* Selection
There are already laws on the books to protect the rights of workers to organize into a union without retaliation from their employer. Workers are also guaranteed a certain amount of transparency — it’s illegal, for instance, for a company to ban its employees from discussing among themselves how much money they make, according to Murray.

But Murray said these laws don’t go far enough in penalizing the companies that break them. Workers are still commonly fired for organizing activity. Companies often still discourage workplace talk about salaries.

“There are protections, but they don’t have severe enough penalties, so people ignore them all the time,” Murray said.

The Protecting the Right to Organize Act, or S. 1306, would establish and enforce a time limit for companies to recognize and bargain with unions.

“Too often, workers who choose to form unions are frustrated when their employers use delay and other tactics to avoid reaching an initial collective bargaining agreement. Estimates are that in as many as half of new organizing campaigns, workers and their employers fail to reach an initial collective bargaining agreement,” the bill’s text states.

* Tasks
a – Return the portion of the passage on union organizing laws that runs from "But Murray said" up to and including "bill’s text states.", copied word for word.
b – From the listing below, select and copy every line containing the string "This", matching upper and lower case exactly.

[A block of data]
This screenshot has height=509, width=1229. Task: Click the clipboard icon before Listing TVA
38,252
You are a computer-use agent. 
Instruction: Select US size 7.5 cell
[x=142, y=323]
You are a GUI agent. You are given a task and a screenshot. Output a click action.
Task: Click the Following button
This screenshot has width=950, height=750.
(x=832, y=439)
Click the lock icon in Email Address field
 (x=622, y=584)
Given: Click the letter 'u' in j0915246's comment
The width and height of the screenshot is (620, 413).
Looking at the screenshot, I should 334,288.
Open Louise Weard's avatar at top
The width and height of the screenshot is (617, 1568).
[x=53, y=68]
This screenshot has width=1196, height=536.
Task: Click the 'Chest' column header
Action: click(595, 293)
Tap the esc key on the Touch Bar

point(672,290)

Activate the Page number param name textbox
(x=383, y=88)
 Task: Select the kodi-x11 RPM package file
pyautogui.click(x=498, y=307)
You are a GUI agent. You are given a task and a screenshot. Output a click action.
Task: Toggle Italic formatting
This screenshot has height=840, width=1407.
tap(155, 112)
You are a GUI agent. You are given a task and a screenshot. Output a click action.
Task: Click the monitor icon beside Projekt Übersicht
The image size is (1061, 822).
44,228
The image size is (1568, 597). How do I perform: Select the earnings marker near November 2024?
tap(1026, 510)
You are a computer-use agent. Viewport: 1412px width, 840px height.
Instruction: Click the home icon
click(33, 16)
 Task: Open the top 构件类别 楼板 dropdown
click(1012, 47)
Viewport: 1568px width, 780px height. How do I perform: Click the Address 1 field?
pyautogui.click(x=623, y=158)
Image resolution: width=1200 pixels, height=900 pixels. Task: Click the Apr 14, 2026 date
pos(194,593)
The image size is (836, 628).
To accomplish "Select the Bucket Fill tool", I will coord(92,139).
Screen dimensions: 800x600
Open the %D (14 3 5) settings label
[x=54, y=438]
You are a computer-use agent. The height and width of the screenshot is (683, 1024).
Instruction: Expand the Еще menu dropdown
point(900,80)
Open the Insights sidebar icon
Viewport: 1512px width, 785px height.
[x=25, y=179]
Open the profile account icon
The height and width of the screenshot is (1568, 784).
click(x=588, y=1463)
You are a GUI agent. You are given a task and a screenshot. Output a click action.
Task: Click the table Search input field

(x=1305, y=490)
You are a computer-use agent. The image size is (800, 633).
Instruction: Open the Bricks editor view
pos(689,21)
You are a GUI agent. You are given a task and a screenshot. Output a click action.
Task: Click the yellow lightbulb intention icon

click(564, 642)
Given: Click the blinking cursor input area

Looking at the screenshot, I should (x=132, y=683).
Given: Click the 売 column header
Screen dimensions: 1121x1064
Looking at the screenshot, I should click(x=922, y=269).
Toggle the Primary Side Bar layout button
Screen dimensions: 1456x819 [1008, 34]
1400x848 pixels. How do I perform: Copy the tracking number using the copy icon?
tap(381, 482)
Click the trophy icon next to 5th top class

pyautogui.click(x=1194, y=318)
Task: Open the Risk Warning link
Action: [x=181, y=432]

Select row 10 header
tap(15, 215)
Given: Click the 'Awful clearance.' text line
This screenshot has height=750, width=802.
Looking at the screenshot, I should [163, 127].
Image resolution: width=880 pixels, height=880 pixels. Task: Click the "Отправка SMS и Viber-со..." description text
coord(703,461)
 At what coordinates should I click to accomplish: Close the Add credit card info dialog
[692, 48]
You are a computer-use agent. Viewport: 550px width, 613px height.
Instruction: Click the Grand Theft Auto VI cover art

* Task-by-task answers
a –
But Murray said these laws don’t go far enough in penalizing the companies that break them. Workers are still commonly fired for organizing activity. Companies often still discourage workplace talk about salaries.

“There are protections, but they don’t have severe enough penalties, so people ignore them all the time,” Murray said.

The Protecting the Right to Organize Act, or S. 1306, would establish and enforce a time limit for companies to recognize and bargain with unions.

“Too often, workers who choose to form unions are frustrated when their employers use delay and other tactics to avoid reaching an initial collective bargaining agreement. Estimates are that in as many as half of new organizing campaigns, workers and their employers fail to reach an initial collective bargaining agreement,” the bill’s text states.

b –
This screenshot has height=509, width=1229. Task: Click the clipboard icon before Listing TVA
This screenshot has width=950, height=750.
This screenshot has width=1196, height=536.
This screenshot has height=840, width=1407.
This screenshot has height=750, width=802.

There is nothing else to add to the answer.